The result of the November presidential election may impact the way states approach their regulation of financial advisors, especially when it comes to fiduciary rules, industry executives said last week.
States could ease up on their regulation of advisors if Democratic Party contender Joe Biden wins the election, according to Dale Brown, president and CEO of Financial Services Institute.
“If the president is reelected, I think you’re going to see many more states put the accelerator down because they don’t like what the SEC has done,” Brown said last week at Cetera Financial’s Connect@Home conference.
“And if [former] vice president Biden wins the election and, in particular, if the Democrats solidify their gains in the Senate, I think we could see a significantly more aggressive regulatory approach in Washington, and therefore states might start to back down,” he added.
Mark Quinn, Cetera’s head of regulatory affairs, agreed.
“[A] lot of what happens in the states in the next couple of years may very well be a function of what happens with the presidential election in 2020,” he said.

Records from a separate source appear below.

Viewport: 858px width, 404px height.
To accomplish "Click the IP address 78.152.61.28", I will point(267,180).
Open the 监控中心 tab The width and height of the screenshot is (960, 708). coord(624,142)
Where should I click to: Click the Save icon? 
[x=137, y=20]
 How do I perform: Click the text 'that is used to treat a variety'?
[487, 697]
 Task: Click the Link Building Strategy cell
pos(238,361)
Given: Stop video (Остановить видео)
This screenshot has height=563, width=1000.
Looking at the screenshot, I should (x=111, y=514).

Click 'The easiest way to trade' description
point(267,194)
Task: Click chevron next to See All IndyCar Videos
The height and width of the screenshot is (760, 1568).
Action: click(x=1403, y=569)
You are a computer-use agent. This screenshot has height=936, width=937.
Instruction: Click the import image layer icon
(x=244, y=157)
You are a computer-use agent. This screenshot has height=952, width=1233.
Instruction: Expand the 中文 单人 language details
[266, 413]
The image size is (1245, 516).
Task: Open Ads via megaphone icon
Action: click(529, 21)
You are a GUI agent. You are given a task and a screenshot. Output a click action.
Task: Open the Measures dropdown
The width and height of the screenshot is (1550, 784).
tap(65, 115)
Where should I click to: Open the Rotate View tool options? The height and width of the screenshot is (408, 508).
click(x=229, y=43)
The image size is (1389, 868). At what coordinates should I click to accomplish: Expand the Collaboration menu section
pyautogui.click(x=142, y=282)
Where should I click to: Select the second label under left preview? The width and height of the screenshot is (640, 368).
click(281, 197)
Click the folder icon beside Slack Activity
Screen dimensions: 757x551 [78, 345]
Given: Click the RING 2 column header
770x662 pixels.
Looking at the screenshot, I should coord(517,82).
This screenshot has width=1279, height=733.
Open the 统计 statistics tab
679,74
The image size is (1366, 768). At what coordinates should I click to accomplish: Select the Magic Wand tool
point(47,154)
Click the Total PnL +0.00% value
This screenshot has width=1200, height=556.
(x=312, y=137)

Quinn noted that states embarked on their own fiduciary rulemaking because they didn’t think the SEC’s Regulation Best Interest went far enough to protect investors. Massachusetts unveiled a state-level fiduciary rule earlier this year. New York, New Jersey and Nevada are working on similar initiatives, as reported.
The states’ own fiduciary rule initiatives have met with opposition from the industry, with criticisms including the compliance challenge of having different rules across states.
At the conference, FSI’s Brown said the states’ fiduciary rules may cause more harm than good.
“While those are noble policy objectives, even if politically motivated, the unintended consequence will end up being that Main Street investors will lose access to advice because it will make the business significantly more costly and complex,” he said.